When Yum failed to comply with the first court order in August 2013, franchise owners Sandra and Robert Jankovich, under Janko Enterprises, filed another motion through attorney W. Michael Garner. They also asked the court to award costs and fees for their current effort to enforce the prior order of the court.
With Yum losing its argument that the information requested was “overbroad or unduly burdensome,” the judge also granted franchisees’ request to have Yum attorneys pay to franchisees all expenses associated with having to retake the depositions.
Magistrate District Judge Dave Whalin ordered Yum! to now release pertinent documents from 2006 to 2012 that surrounded the company’s decision to divest its interest in Long John Silver's and A&W Root Beer. He determined the information was highly relevant to the franchisees’ lawsuit claims that Yum senior representatives, including former president Emil Brolick and former CFO Cheryl Balkenhol*, mislead them about the success of the dual-branded franchise. Yum allegedly knew the concept was not viable, and was in the process of selling off the two companies.
Yum Brands argued that the documents it previously submitted in depositions, including the Goldman Sachs Offering Memo of January 18, 2011, outlining the sale of the Long John Silvers and A&W chains, should suffice. Judge Whalin disagreed. “The discovery documents produced to date appear to . . . be materially incomplete. The Court has broad discretion over the control of discovery, and its decisions in this respect are not lightly set aside.” He further scolded, “Any documents of Yum! that refer to the possible sale or divestiture of the LJS brand during 2006-to-2011 time frame fall within the scope of request . . . and should have been produced by the Defendants [Yum] in a timely fashion.”
Janko, through its motion to compel further discovery, also wants Yum to “select a company representative with sufficient knowledge” to testify to the relevant issues in the case. Those three issues surrounding Yum’s decision are to divest Long John Silver's and A&W; the true performance of the company-owned Long John Silver brand; and the company’s decision not to continue franchising A&W and LJS stores, combined or separate.
Janko further claimed that the previous depositions of Yum’s treasurer William Lawrence Gathof were not sufficient.

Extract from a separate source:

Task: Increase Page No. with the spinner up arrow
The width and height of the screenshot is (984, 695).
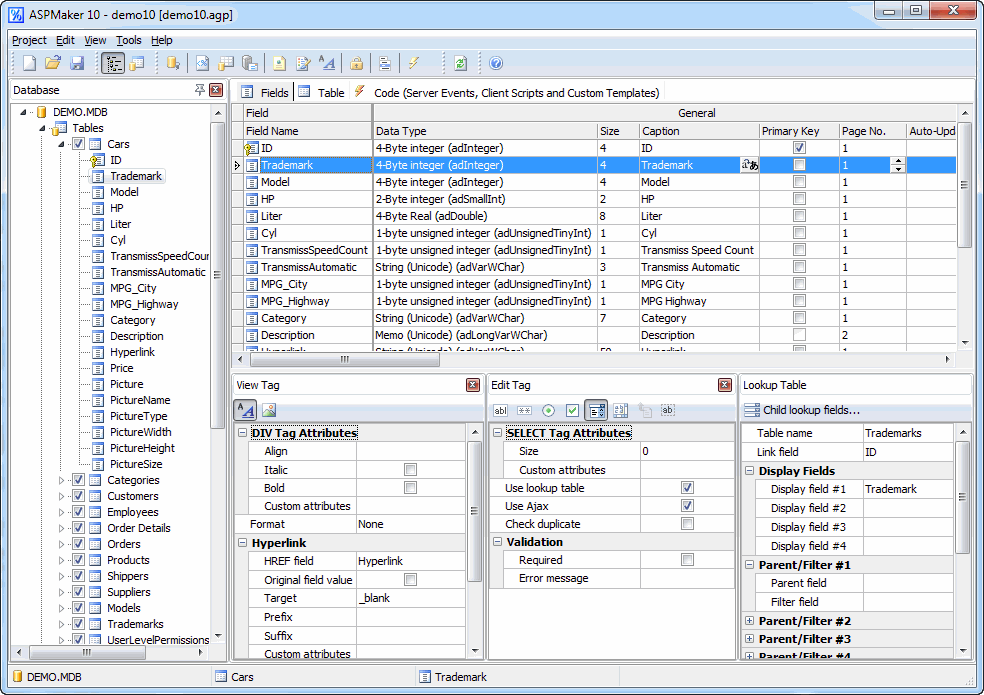Action: 898,160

They contend he was not knowledgeable about “significant business decision” by company officers to sell the two brands, even though that pertinent information should be well-documented by Yum. Gathof did testify that Long John’s president Brolick and former CFO Balkenhol would be examples of senior corporate leaders who would be involved in the decision to divest. And that the decision would also have to be approved by the board of directors.
The judge agreed. The court order explained that Yum, under notice for a deposition (Rule 30(b)(6) is also obligated to produce witnesses knowledgeable about the information surrounding the company’s decision and to prepare them to testify not simply to their own knowledge, but the knowledge of the corporation.
In their lawsuit, franchisees Sandra and Robert Jankovich claim they were fraudulently induced by Yum executives from the start when they were researching what franchise they wanted to purchase. After they began contacting the company about a Taco Bell restaurant, Yum highlighted its other brands. Pointing mainly to its new dual concept of a Long John Silver's and A&W restaurant, it promoted it as “a unique opportunity that could offer seafood and hamburgers under one roof.”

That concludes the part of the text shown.